• **INSTRUCTIONS FOR THE TASK**
Using the listing below, reproduce exactly the lines from the one with "Click the circular refresh icon" through the last, with all pictures left out.

• **DATA EXCERPTS**
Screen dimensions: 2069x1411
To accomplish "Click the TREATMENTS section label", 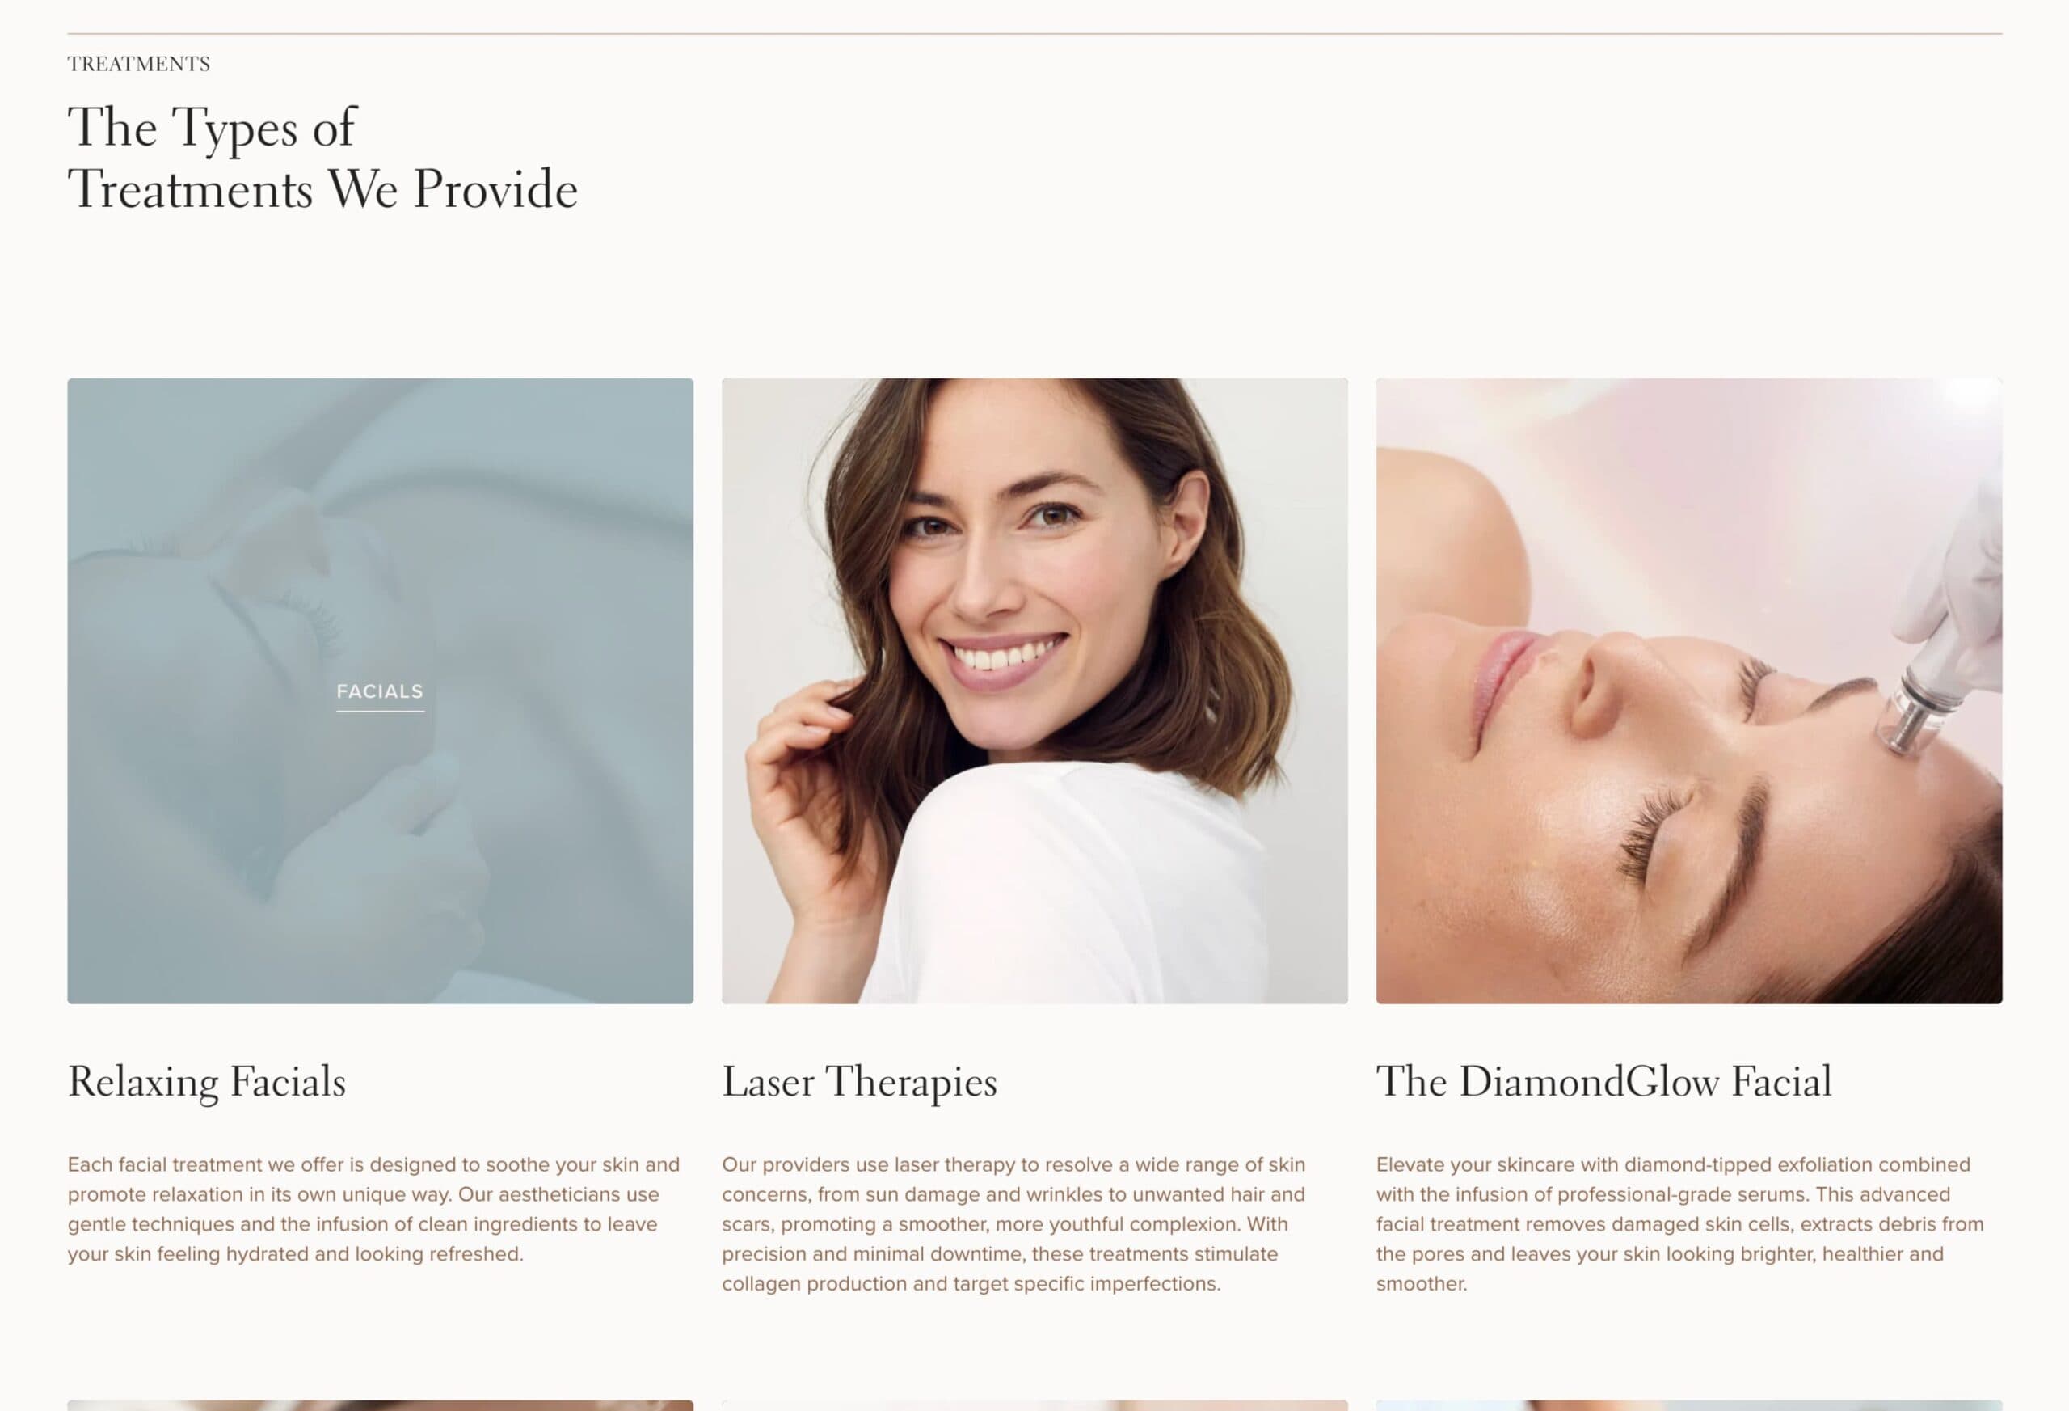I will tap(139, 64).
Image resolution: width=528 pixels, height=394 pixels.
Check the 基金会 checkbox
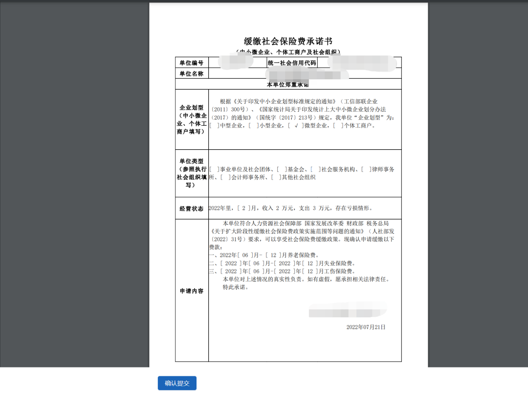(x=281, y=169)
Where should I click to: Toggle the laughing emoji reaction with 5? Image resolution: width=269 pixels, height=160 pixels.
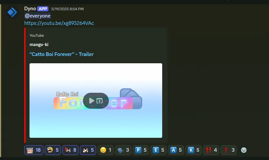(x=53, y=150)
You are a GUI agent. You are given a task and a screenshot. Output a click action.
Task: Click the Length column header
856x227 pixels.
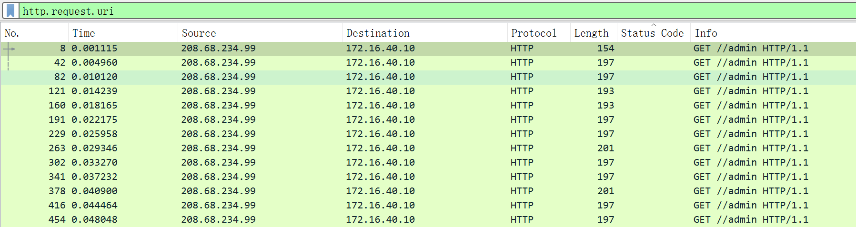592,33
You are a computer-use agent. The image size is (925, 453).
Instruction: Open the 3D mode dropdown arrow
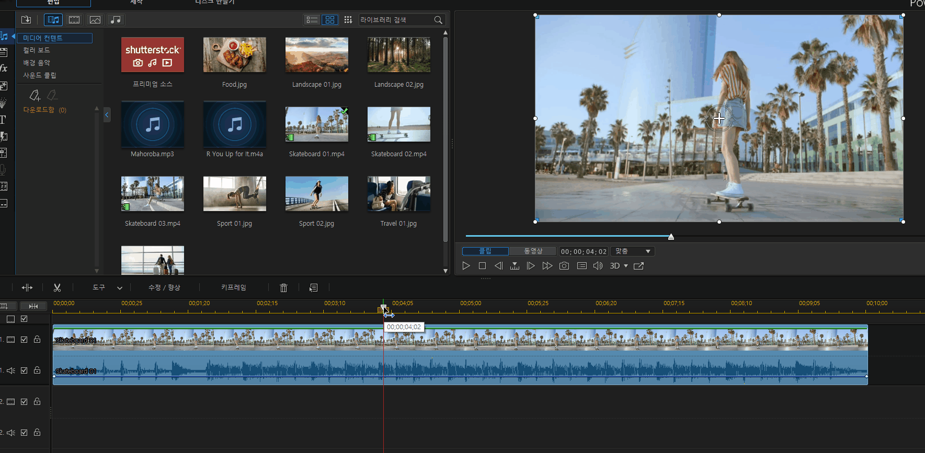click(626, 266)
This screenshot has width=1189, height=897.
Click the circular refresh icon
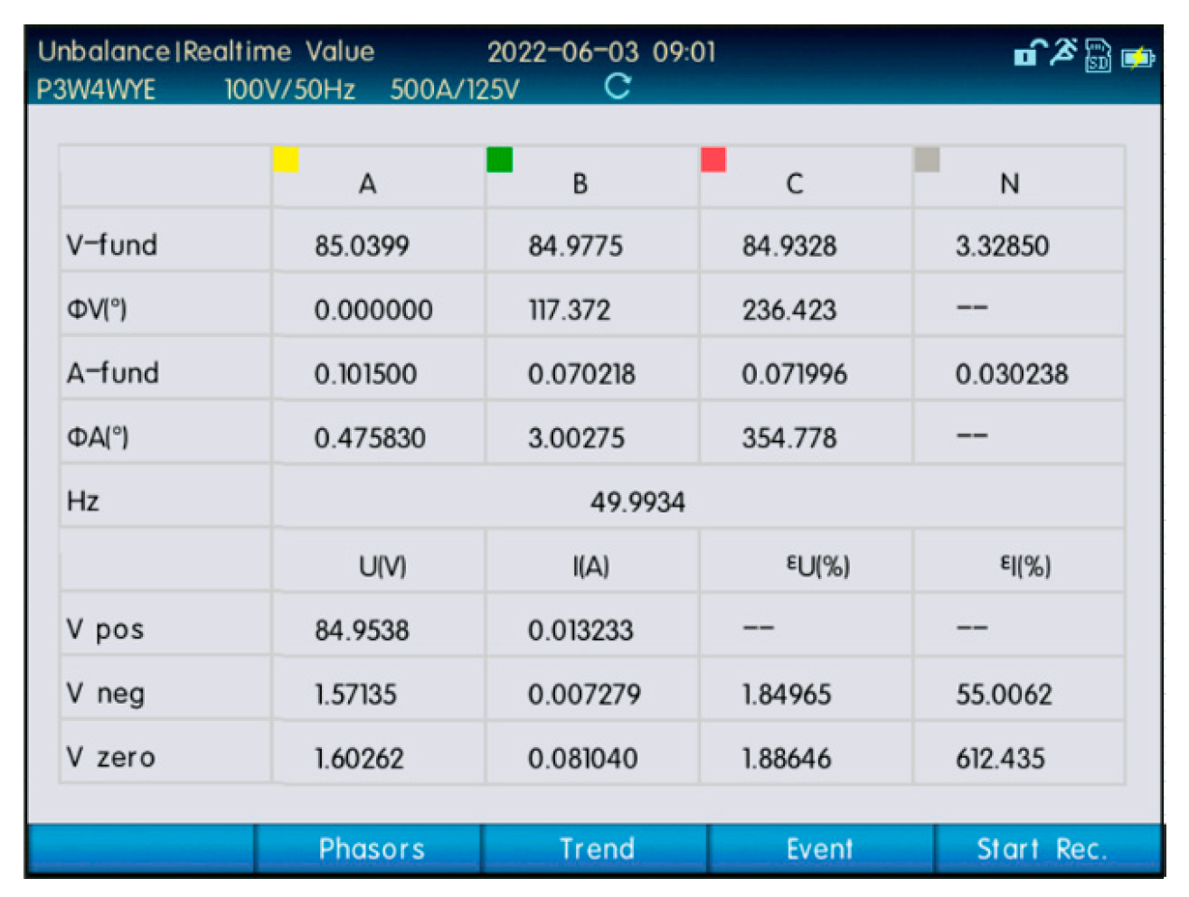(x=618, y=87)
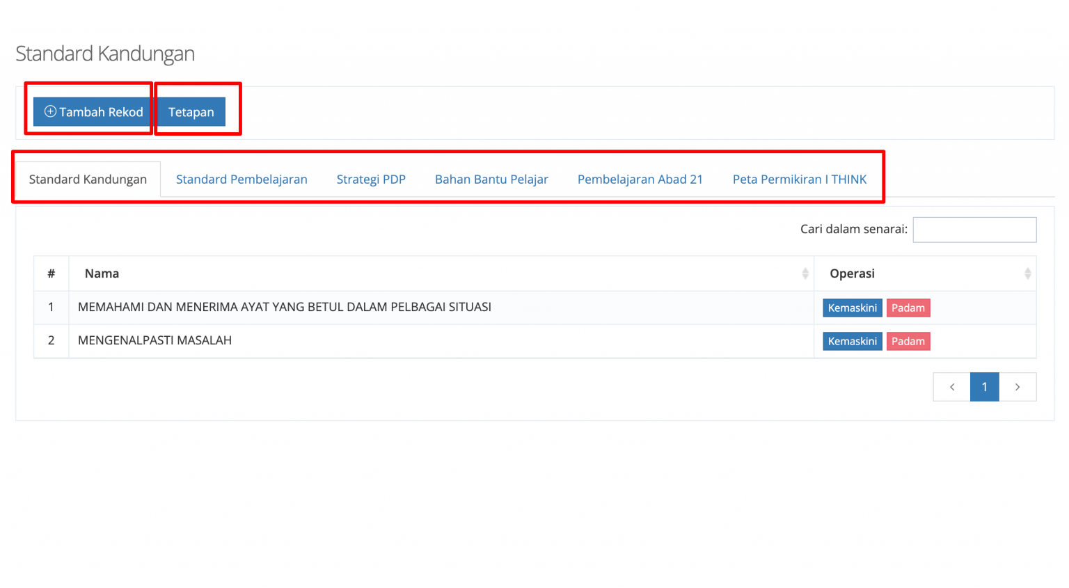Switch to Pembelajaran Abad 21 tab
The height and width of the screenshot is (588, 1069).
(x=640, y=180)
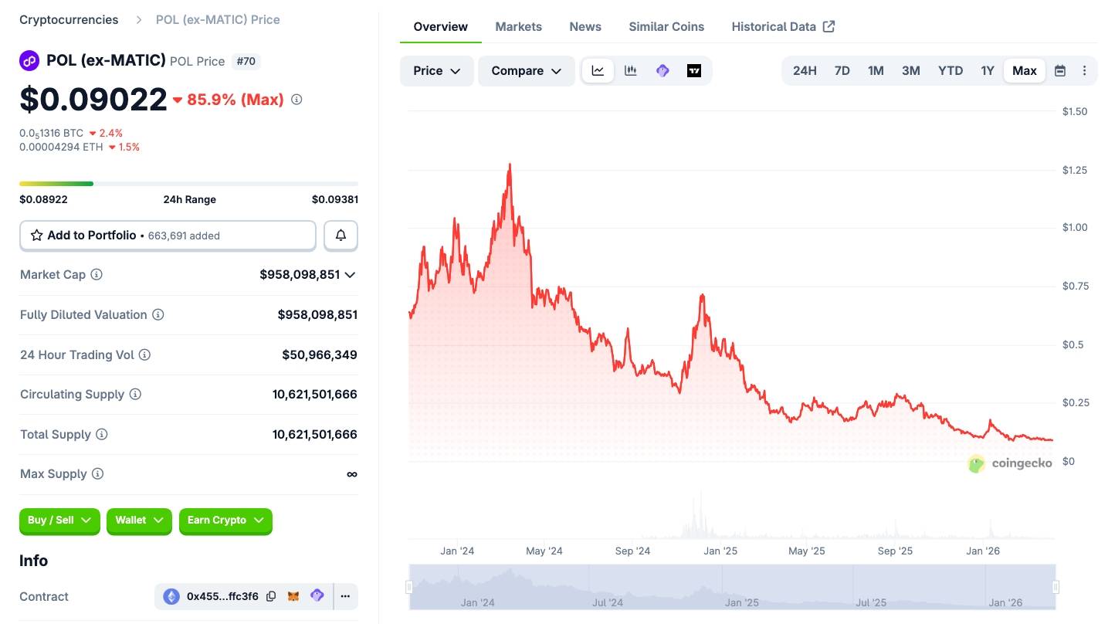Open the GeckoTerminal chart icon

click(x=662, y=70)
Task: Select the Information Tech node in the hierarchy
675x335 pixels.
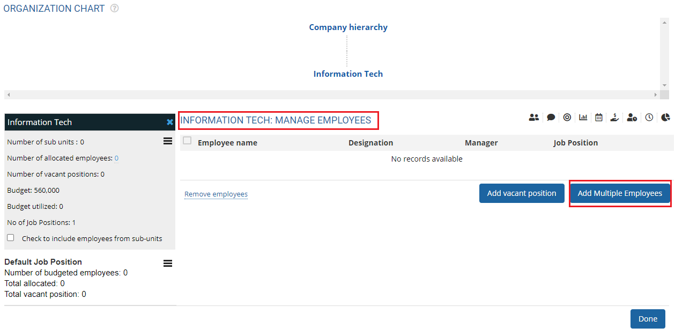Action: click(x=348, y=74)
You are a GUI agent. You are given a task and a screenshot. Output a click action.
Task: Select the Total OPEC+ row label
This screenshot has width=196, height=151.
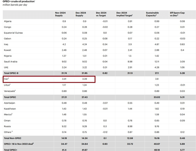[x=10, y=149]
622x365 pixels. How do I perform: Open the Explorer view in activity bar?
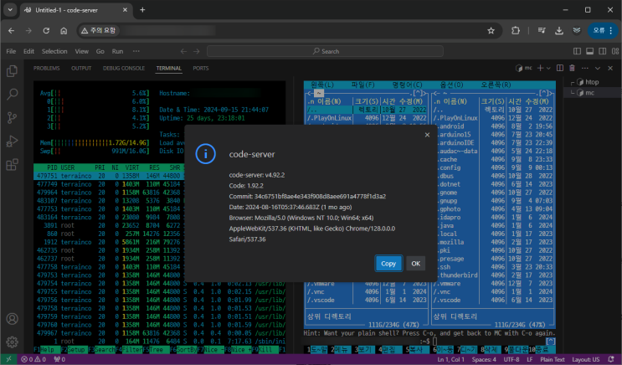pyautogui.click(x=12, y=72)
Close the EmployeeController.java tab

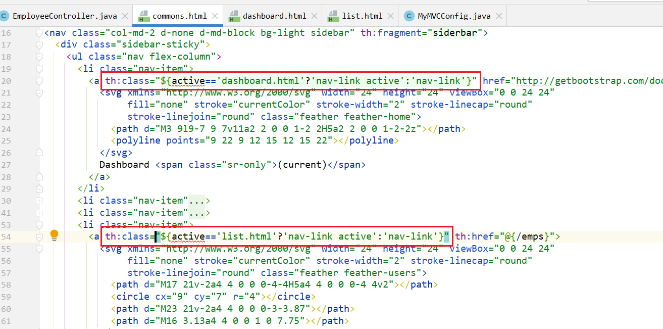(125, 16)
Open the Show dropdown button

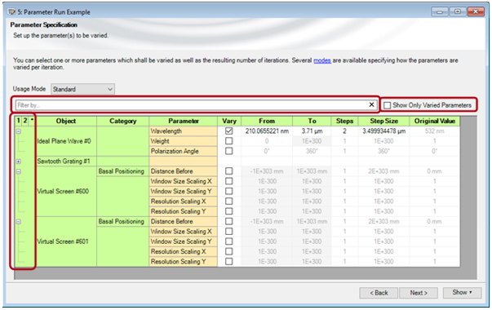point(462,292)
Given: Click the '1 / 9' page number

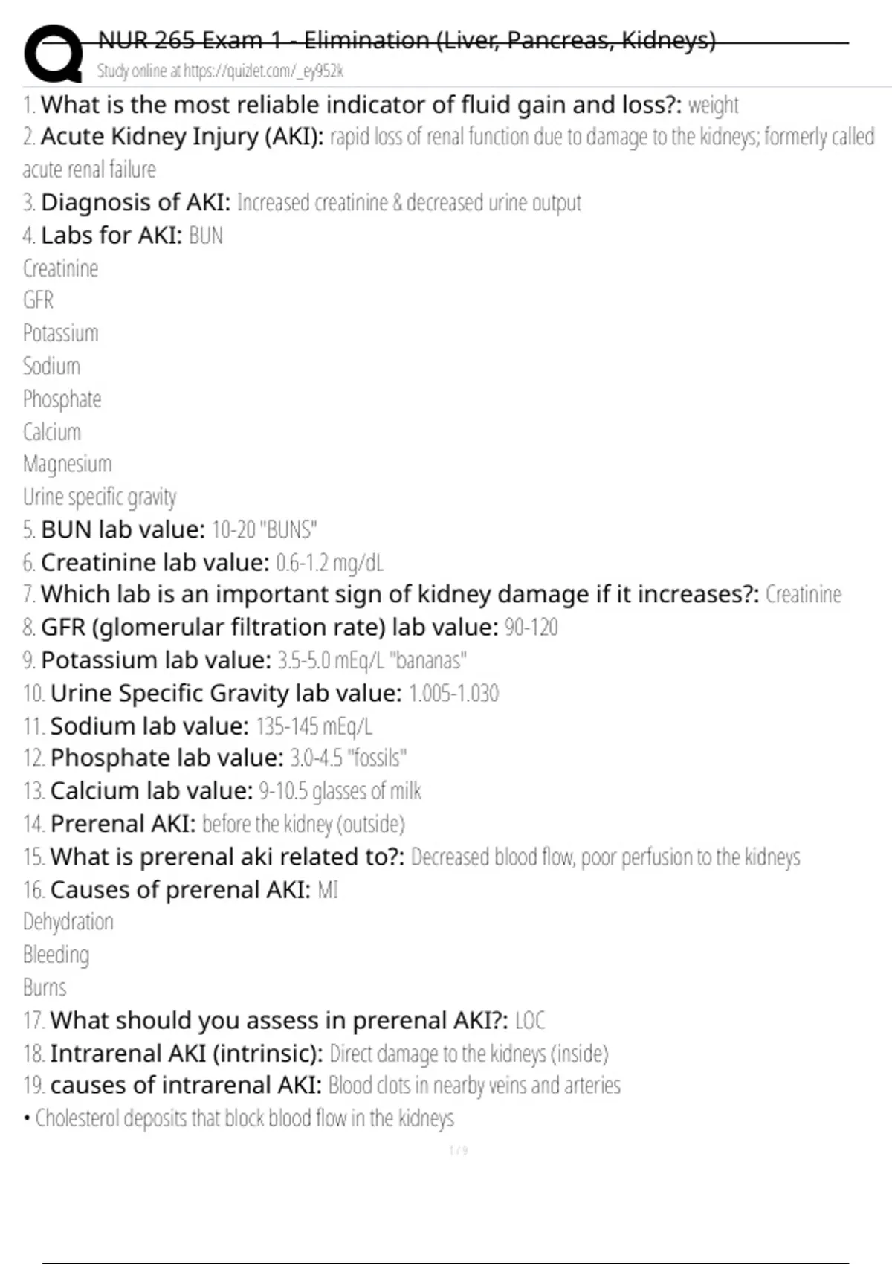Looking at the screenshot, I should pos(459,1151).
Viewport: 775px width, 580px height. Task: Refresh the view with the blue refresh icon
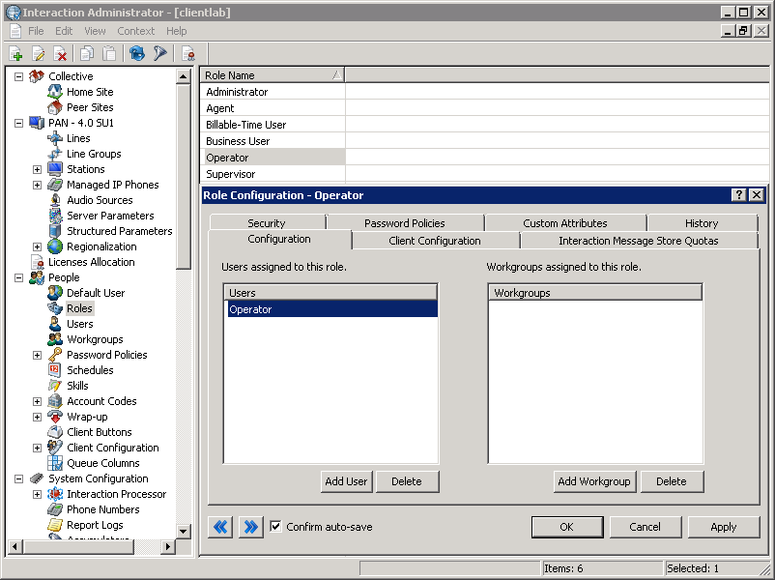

• **WRITTEN RESPONSE**
Click the circular refresh icon
(x=618, y=87)
Switch to Pembelajaran Abad 21 tab
The height and width of the screenshot is (588, 1069).
(x=640, y=180)
Open the GeckoTerminal chart icon

click(x=662, y=70)
Task: Select the Information Tech node in the hierarchy
675x335 pixels.
Action: click(x=348, y=74)
You are a GUI agent. You are given a task and a screenshot. Output a click action.
Task: Select the Total OPEC+ row label
This screenshot has width=196, height=151.
[x=10, y=149]
622x365 pixels. How do I perform: Open the Explorer view in activity bar?
pyautogui.click(x=12, y=72)
Close the EmployeeController.java tab

(125, 16)
Open the Show dropdown button

point(462,292)
Given: Click the '1 / 9' page number

Looking at the screenshot, I should pos(459,1151).
Viewport: 775px width, 580px height. Task: Refresh the view with the blue refresh icon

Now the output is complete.